(What is required)
Repeat the entries below without alteration, beginning at the line that contains "the comment text" and stopping after the line that contains "tap(202, 97)".

(Raw records)
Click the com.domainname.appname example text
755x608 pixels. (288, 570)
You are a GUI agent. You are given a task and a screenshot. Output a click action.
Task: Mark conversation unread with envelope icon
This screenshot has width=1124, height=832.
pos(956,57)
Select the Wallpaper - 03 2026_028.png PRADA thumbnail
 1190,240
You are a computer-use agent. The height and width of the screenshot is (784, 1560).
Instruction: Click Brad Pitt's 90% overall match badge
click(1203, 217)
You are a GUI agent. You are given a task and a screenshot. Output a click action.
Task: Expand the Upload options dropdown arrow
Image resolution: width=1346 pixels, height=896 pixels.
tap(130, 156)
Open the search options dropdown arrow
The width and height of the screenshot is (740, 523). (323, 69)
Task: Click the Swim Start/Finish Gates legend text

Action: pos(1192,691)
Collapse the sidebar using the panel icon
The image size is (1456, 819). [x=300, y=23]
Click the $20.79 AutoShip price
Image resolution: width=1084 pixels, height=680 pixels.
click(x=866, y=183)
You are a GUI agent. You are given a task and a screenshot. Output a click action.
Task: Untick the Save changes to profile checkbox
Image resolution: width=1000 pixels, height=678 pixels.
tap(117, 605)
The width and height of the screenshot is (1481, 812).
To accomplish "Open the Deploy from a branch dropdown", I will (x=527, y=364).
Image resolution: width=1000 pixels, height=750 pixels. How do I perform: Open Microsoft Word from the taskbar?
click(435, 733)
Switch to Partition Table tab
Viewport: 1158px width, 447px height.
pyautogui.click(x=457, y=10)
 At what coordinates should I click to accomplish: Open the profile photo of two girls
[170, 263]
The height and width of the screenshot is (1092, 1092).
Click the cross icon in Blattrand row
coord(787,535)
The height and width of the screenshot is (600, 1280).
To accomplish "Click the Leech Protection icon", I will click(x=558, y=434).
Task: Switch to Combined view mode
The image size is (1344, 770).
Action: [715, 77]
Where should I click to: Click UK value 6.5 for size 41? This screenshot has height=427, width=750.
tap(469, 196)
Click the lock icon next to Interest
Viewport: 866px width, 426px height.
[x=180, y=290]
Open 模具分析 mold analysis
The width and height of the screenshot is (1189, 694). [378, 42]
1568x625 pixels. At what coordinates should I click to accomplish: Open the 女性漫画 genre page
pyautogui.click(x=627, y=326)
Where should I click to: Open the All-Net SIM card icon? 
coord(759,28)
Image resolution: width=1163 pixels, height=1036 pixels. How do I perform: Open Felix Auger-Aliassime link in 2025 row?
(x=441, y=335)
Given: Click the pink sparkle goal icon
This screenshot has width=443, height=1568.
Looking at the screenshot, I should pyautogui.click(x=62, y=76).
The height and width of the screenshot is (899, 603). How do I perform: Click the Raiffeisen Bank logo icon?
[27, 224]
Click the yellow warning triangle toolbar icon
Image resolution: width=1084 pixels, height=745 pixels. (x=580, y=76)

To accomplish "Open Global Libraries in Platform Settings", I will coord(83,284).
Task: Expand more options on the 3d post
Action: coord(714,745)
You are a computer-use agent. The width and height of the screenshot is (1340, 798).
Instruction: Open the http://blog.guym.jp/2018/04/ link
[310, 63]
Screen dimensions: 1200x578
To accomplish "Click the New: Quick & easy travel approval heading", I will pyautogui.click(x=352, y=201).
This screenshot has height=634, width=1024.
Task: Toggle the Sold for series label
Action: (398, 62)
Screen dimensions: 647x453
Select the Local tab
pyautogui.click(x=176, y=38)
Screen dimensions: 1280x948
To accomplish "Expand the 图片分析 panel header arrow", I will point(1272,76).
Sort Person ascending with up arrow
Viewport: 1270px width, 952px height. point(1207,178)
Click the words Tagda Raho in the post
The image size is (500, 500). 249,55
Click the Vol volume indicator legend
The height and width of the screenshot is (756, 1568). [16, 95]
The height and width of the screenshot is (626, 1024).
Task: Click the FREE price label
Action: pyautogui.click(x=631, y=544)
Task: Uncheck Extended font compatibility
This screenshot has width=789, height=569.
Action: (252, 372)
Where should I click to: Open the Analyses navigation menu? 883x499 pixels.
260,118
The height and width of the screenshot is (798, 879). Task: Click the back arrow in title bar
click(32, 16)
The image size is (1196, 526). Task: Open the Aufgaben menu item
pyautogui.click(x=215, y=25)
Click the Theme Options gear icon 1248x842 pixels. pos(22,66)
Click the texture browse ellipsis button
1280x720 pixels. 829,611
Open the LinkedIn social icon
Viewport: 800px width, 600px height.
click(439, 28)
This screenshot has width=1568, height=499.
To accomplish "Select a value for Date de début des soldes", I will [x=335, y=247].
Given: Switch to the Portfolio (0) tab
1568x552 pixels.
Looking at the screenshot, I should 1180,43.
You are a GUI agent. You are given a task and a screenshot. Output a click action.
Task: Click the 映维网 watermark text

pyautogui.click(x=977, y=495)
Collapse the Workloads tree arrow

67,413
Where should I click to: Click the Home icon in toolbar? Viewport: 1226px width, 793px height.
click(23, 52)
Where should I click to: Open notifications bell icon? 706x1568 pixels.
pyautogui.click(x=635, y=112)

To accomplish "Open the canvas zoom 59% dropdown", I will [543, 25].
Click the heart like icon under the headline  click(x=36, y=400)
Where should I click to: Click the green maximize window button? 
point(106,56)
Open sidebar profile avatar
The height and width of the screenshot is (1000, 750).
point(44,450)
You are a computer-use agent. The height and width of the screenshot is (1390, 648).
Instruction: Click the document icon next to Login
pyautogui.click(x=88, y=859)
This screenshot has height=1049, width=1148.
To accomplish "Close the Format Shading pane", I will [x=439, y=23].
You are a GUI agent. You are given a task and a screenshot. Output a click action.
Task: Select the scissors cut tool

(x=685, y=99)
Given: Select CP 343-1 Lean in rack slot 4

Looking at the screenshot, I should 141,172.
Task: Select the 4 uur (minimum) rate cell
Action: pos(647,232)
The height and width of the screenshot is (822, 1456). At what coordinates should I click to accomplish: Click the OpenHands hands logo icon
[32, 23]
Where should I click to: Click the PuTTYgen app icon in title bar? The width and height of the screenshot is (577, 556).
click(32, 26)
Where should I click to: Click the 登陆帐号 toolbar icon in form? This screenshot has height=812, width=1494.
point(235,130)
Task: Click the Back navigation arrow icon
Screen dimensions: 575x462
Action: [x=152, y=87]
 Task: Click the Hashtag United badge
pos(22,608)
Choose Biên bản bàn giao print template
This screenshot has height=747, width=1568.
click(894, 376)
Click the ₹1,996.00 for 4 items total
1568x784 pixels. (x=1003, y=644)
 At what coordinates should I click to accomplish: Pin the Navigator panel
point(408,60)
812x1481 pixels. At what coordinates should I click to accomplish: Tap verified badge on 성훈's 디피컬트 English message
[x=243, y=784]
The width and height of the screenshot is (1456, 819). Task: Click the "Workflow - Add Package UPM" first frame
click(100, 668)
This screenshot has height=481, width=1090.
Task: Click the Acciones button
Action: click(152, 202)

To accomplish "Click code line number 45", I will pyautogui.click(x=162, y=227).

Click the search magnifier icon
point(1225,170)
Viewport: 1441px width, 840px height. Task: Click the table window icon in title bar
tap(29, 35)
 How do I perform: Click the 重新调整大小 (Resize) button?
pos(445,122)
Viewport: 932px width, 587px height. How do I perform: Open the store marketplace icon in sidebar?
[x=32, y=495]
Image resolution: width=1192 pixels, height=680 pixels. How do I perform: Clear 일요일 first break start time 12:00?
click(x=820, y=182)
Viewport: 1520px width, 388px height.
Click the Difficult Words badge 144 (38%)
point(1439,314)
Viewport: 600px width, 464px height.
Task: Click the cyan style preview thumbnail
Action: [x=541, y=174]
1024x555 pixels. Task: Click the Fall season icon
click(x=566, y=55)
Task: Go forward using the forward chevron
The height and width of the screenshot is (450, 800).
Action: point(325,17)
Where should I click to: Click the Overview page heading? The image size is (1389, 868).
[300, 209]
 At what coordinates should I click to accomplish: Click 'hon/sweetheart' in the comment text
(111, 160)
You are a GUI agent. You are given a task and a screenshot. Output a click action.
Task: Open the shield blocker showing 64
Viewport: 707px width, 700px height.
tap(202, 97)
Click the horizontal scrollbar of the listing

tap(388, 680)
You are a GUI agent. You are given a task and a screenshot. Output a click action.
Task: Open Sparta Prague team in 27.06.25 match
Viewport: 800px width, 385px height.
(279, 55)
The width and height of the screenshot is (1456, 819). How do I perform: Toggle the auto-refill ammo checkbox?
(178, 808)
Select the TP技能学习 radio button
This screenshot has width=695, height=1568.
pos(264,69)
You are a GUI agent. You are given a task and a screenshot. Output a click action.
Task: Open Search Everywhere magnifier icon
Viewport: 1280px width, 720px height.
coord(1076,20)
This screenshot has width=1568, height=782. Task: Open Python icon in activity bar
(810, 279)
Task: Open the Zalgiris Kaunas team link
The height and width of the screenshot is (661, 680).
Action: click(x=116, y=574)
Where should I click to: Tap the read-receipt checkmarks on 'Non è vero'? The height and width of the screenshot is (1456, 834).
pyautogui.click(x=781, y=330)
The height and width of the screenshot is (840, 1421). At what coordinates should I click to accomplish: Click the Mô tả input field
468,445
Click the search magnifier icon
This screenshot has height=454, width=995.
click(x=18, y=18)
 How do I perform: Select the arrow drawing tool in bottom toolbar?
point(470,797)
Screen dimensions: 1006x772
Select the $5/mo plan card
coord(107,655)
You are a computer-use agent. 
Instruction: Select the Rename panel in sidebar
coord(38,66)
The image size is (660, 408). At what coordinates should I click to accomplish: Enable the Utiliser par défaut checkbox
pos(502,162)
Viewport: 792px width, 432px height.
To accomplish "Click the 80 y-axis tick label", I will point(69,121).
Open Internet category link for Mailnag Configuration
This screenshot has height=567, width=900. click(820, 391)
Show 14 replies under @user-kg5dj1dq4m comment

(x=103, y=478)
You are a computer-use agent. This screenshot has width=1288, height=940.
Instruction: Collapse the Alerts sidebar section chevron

(Solution for this task)
 At what coordinates should I click to accomplish: Click 'hon/sweetheart' in the comment text
(111, 160)
You are a GUI agent. You are given a task and a screenshot. Output a click action.
Task: Open the shield blocker showing 64
Viewport: 707px width, 700px height.
tap(202, 97)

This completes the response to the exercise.